Updated

It's nearly midday Sunday and pro-government community leader Richard Escobar is marshaling get-out-the vote forces just outside a polling station in his piece of Petare, one of Latin America's biggest slums.,

"Noon at the red rendezvous point," he repeats several times for emphasis to a man who will dispatch volunteers into steep hills jammed with brick homes to rouse laggards that they know will vote for Nicholas Maduro, the anointed political heir of Hugo Chavez, who died of cancer last month.

"We're planning at midday to comb all the stairways in the sector and knock on doors to make sure they vote," says Escobar. "Each person will go up a separate stairway."

During Chavez's 14 years in power his supporters consolidated grass-roots power in Petare, where a half million of Venezuela's 29 million people reside, by divvying out cash for soup kitchens, senior centers, nurseries and other services.

They also built up a powerful machine staffed by several hundreds of thousands that compiles lists of government workers and recipients of government largesse and makes sure they get to the polls, even if they have to be driven there.
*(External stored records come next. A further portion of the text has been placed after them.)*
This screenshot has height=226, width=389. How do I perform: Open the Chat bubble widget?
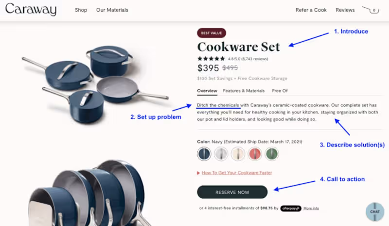[x=375, y=211]
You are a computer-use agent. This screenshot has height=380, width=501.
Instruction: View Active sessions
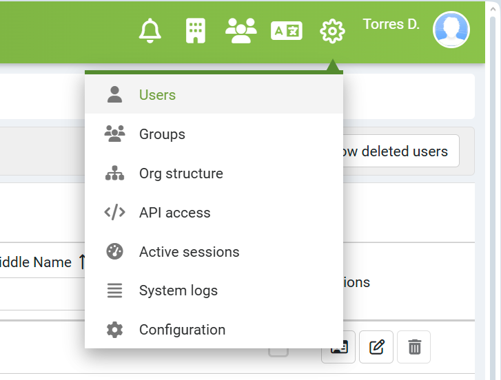[214, 252]
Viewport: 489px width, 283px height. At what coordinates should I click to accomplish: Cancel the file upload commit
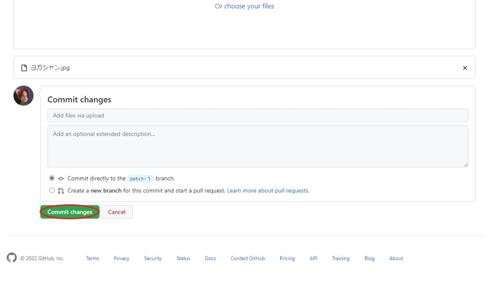[x=116, y=212]
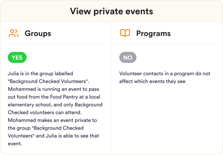Select the green YES badge
The width and height of the screenshot is (223, 155).
coord(17,57)
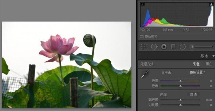Viewport: 215px width, 111px height.
Task: Pick the Adjustment Brush tool
Action: (201, 47)
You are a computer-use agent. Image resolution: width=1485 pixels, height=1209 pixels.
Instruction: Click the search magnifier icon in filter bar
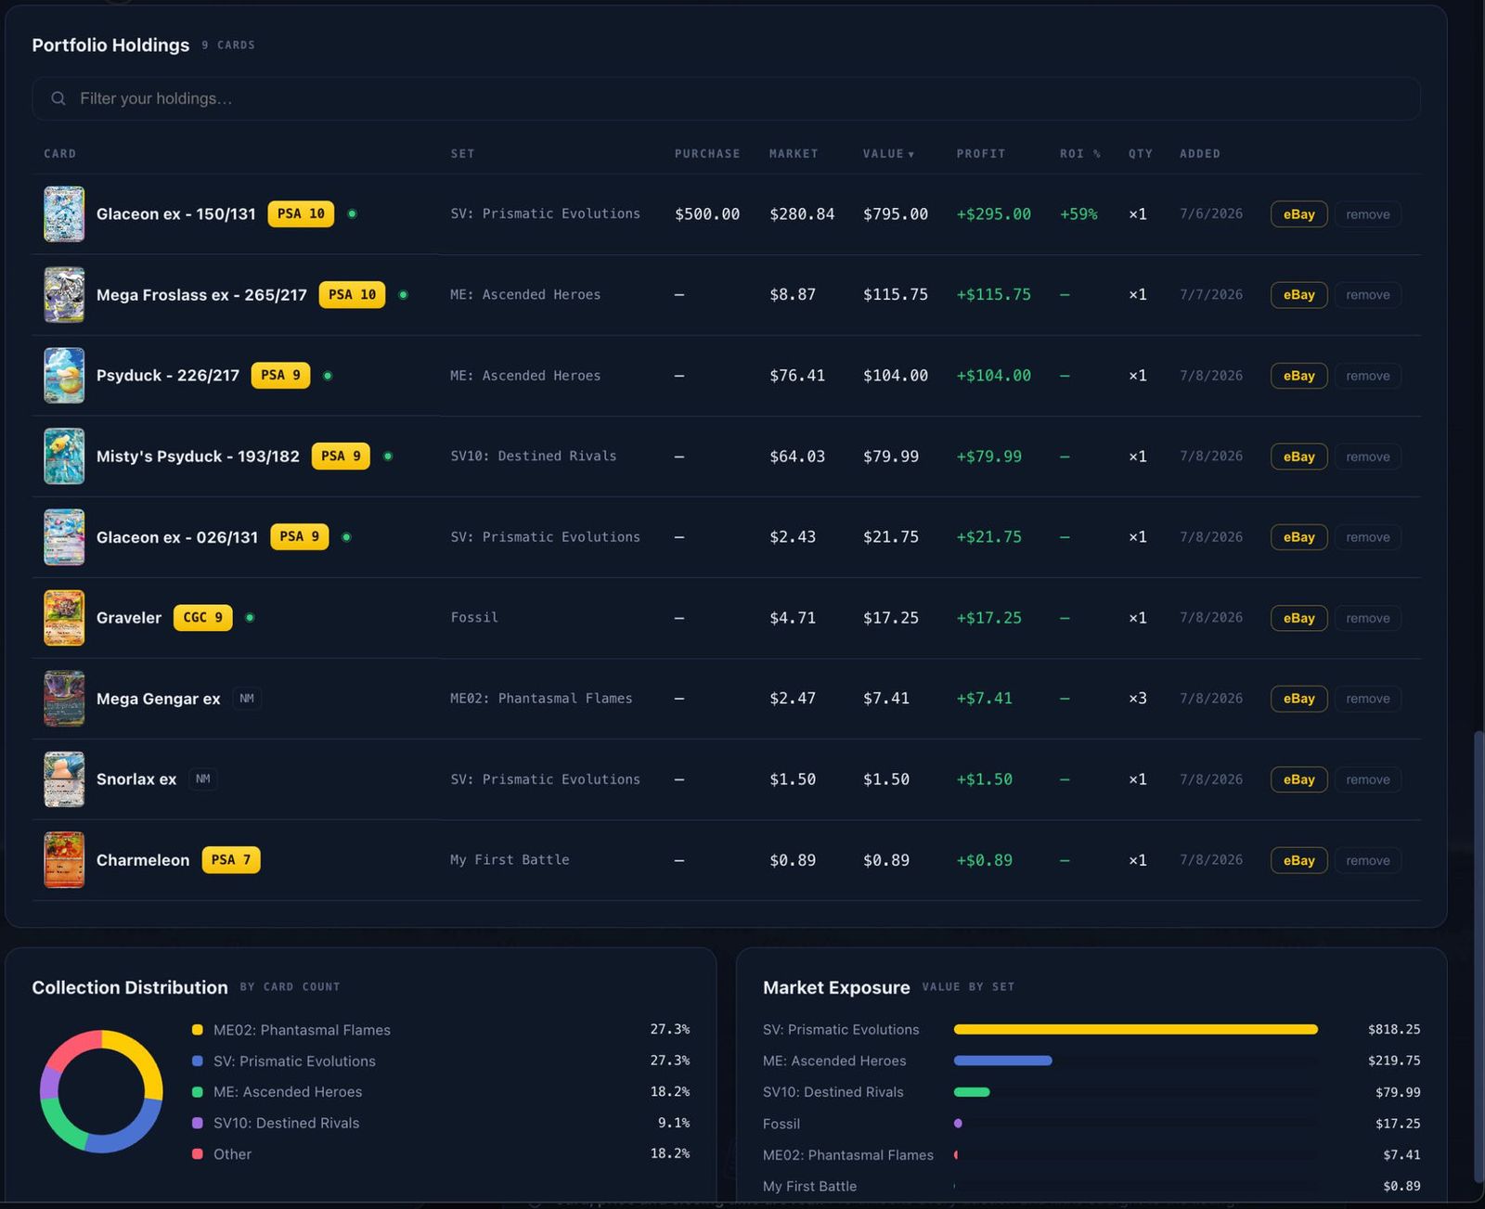tap(58, 98)

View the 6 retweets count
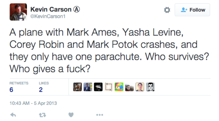pyautogui.click(x=11, y=90)
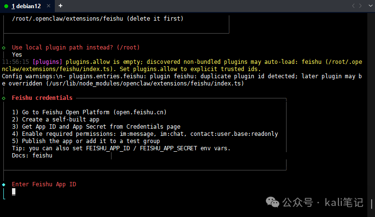Click the green connection status dot on the debian12 tab
Screen dimensions: 375x217
coord(6,6)
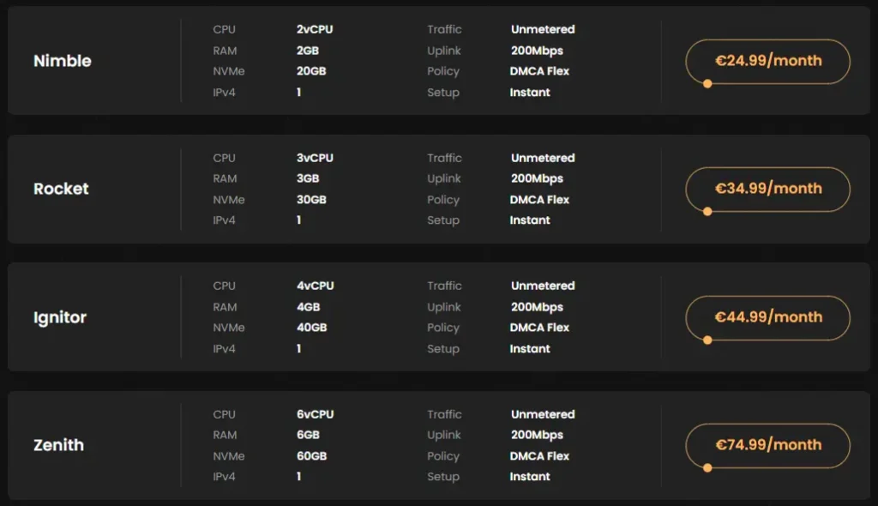The height and width of the screenshot is (506, 878).
Task: Click orange dot on Ignitor price button
Action: pos(707,340)
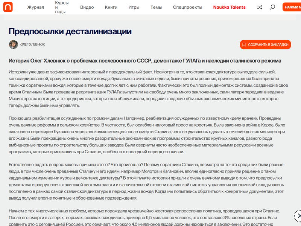The image size is (301, 226).
Task: Navigate to the Игры section
Action: pyautogui.click(x=134, y=7)
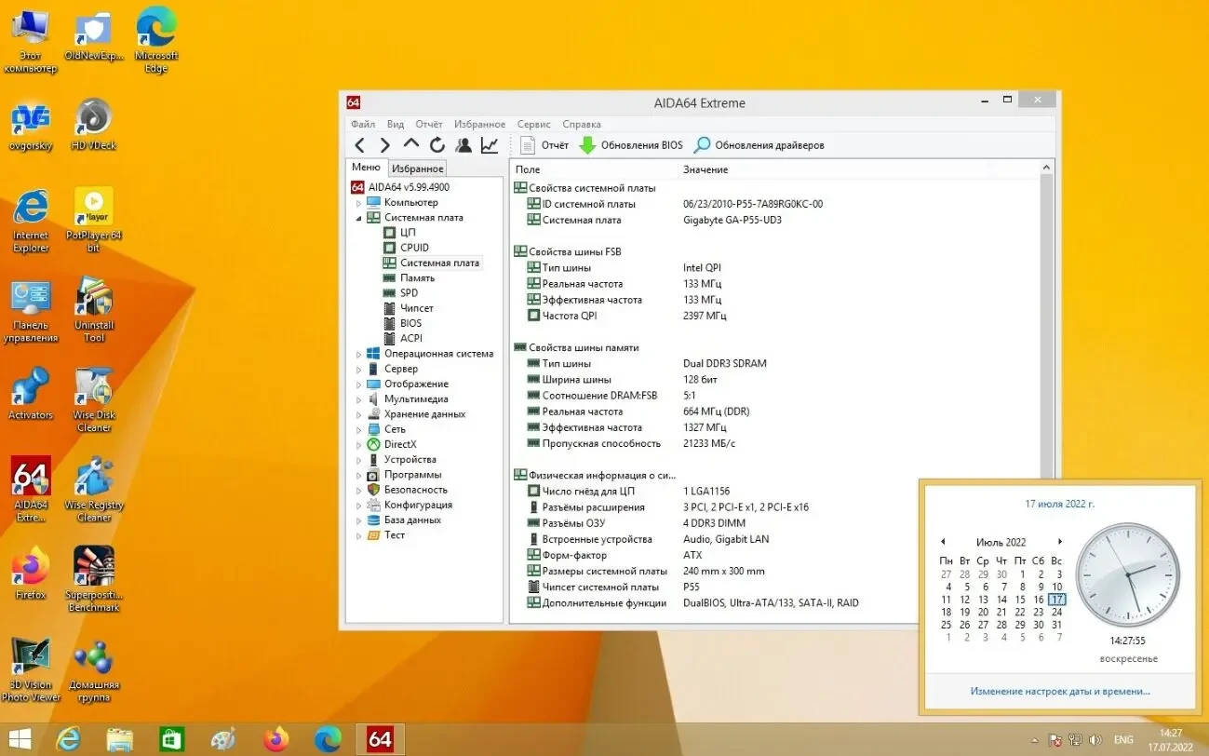Expand the DirectX tree node
The width and height of the screenshot is (1209, 756).
359,445
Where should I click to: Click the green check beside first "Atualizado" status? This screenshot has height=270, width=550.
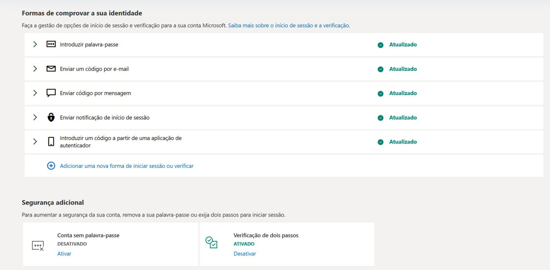[380, 44]

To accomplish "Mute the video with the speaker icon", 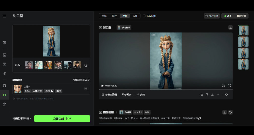I will click(x=223, y=86).
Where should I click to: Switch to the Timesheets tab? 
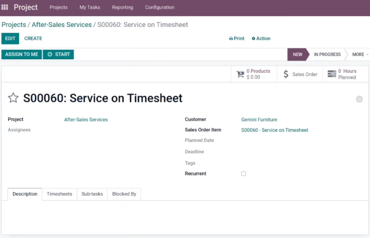pos(60,194)
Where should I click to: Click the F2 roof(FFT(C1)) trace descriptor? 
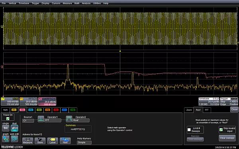[x=47, y=102]
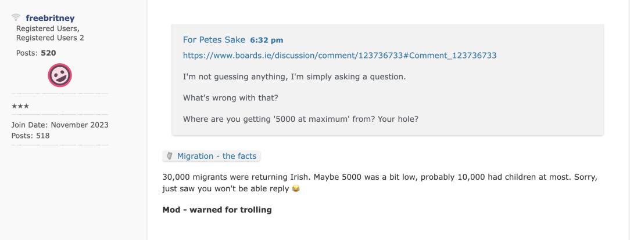Click the Posts: 520 count

36,53
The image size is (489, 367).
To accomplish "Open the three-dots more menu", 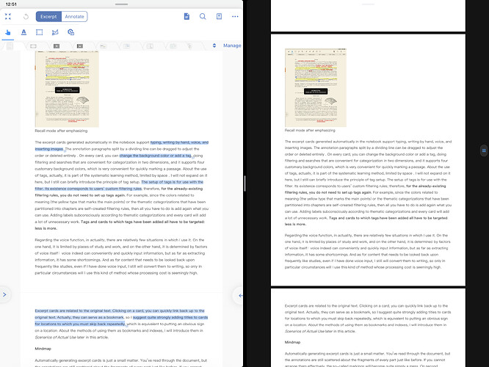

"If we don't go up into the hills and persuade the poor to vote, we're going lose," says Escobar, who says he recognizes Maduro is just an imitation of Chavez but calls the alternative, opposition candidate Henrique Capriles, a murderer and a fascist.

Get-out-the-vote efforts are also strong in wealthy neighborhoods where Capriles is favored.

In Los Palos Grandes, an eastern Caracas district of shaded streets and pricey boutiques, groups of young people with megaphones paraded down sidewalks chanting, "You've got to vote. You've got to vote."